The sound design is also excellent. The vocal performances are very strong throughout Sherlock Holmes Chapter One. From sassy, swaggering Holmes to hilarious, caring, and at times patronizing Jon, each character leaves their mark on the game. The sound effects are well done, especially the ambient sounds of nature surrounding Cordona, and the bustling streets and marketplaces.
For the most part, I really enjoyed my time with Sherlock Holmes Chapter One. I will admit that were some truly frustrating times when I needed to do something that wasn’t explained well, but for the most part, that wasn’t an issue for too long. What kept me going was just how enthralling the cases and characters were. It’s been a while since I’ve been this engrossed by a detective series and its world, but Frogwares took notes from their other games and righted a lot of wrongs. It might not be a perfect game, but Sherlock Holmes Chapter One is a great time in a rich world. I certainly hope there’s more to come.

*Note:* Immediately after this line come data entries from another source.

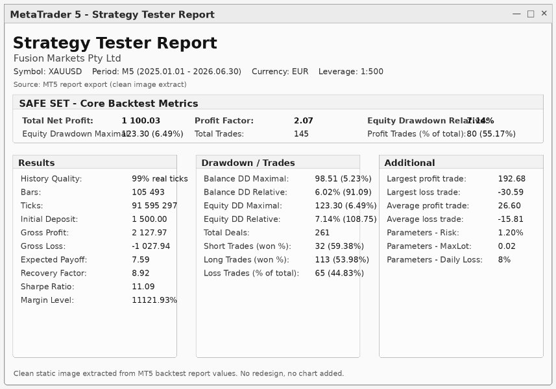
Task: Select the Long Trades (won %) row
Action: (x=286, y=260)
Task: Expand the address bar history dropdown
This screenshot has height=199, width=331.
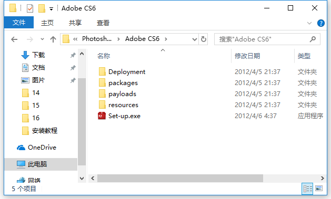Action: (194, 39)
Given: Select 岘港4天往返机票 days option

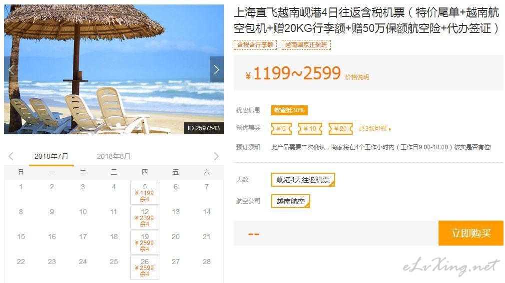Looking at the screenshot, I should point(303,180).
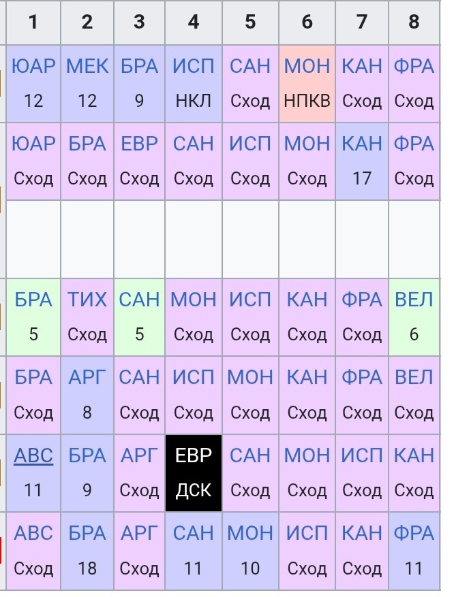Open the АРГ link with result 8
Viewport: 456px width, 597px height.
[x=87, y=377]
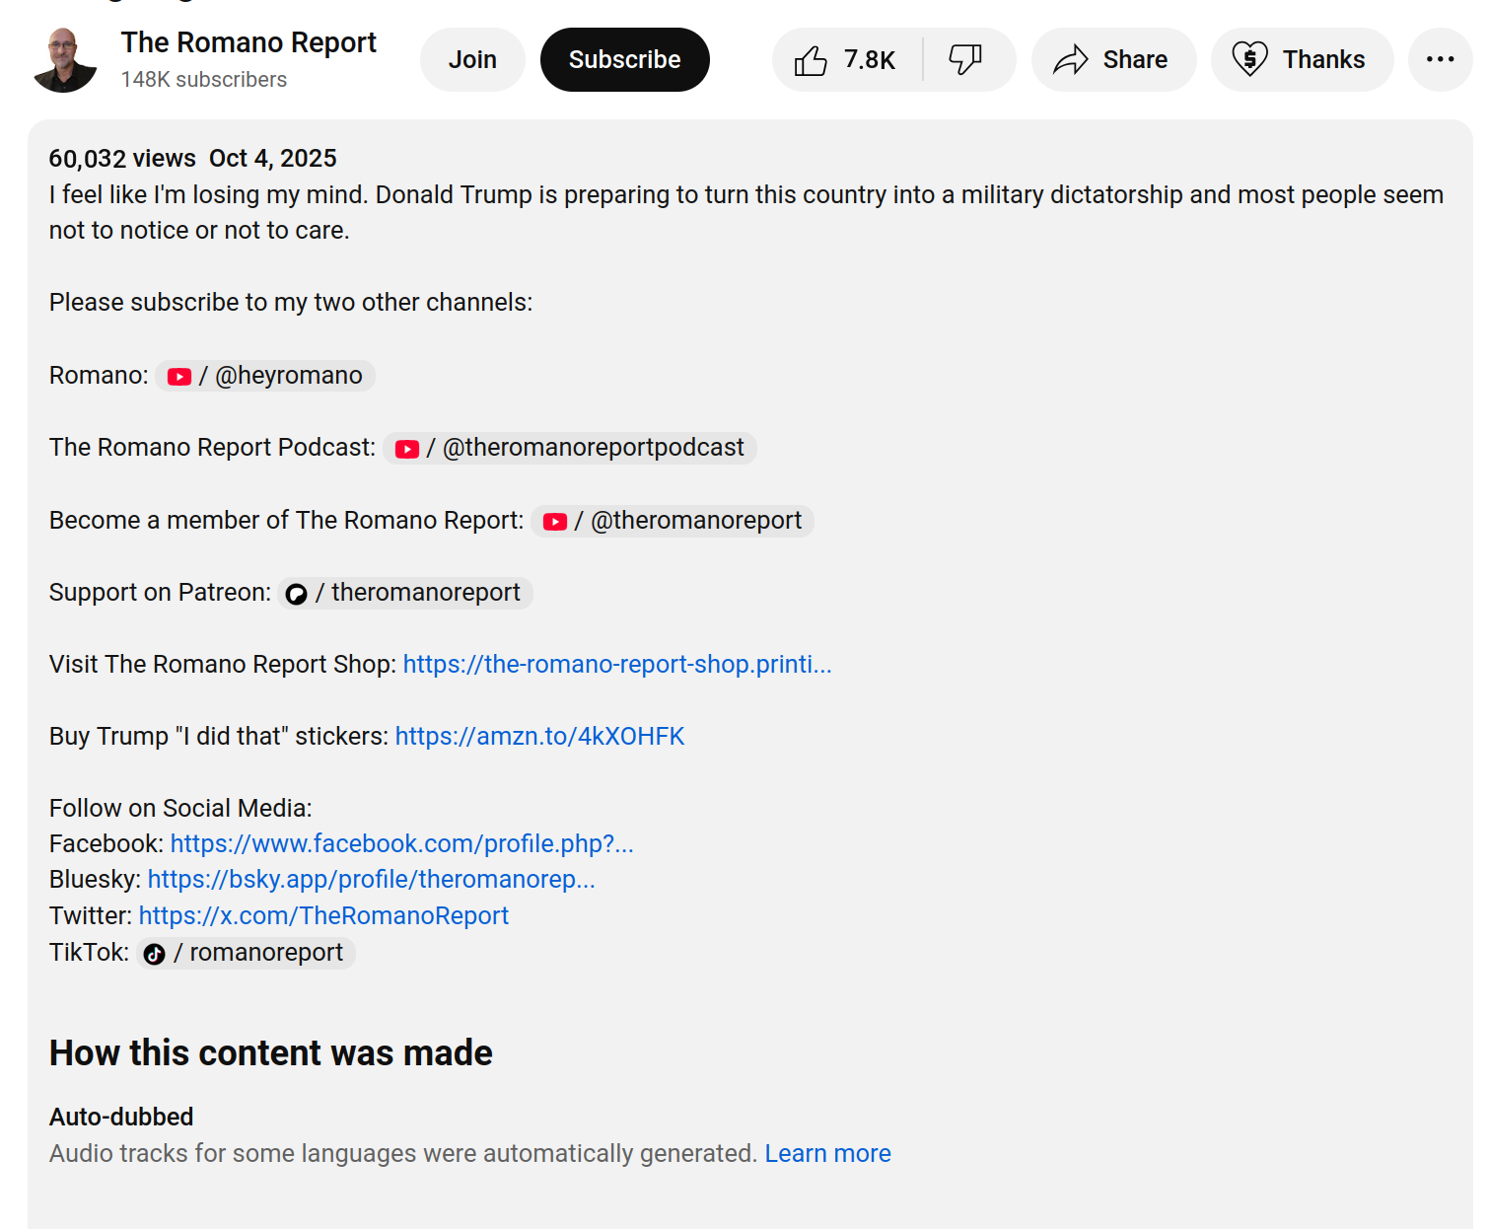The width and height of the screenshot is (1489, 1229).
Task: Open the three-dot more actions menu
Action: point(1440,60)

A gorgeous game with some beautiful and diverse locations. The character models and animations have been vastly improved from other Frogwares titles. It does suffer from some framerate drops, stuttering, and pop-ins though.
Sherlock will have to perform investigations, carefully note subtle details, ask the right questions, and meticulously scour crime scenes for clues. His mind palace is intelligently designed and helps him make the proper deductions. The combat sections feel awkward and tacked on though.
The voice acting consists of strong performances all around and the music is wonderful.
Investigations take some refreshingly logical thinking in order to solve cases and figure out what to do next.
Final Verdict: 8.0
Sherlock Holmes Chapter One is available now on PC, PS4, PS5, Xbox One, and Xbox Series X|S.
Reviewed on PS5.
A copy of Sherlock Holmes Chapter One was provided by the publisher.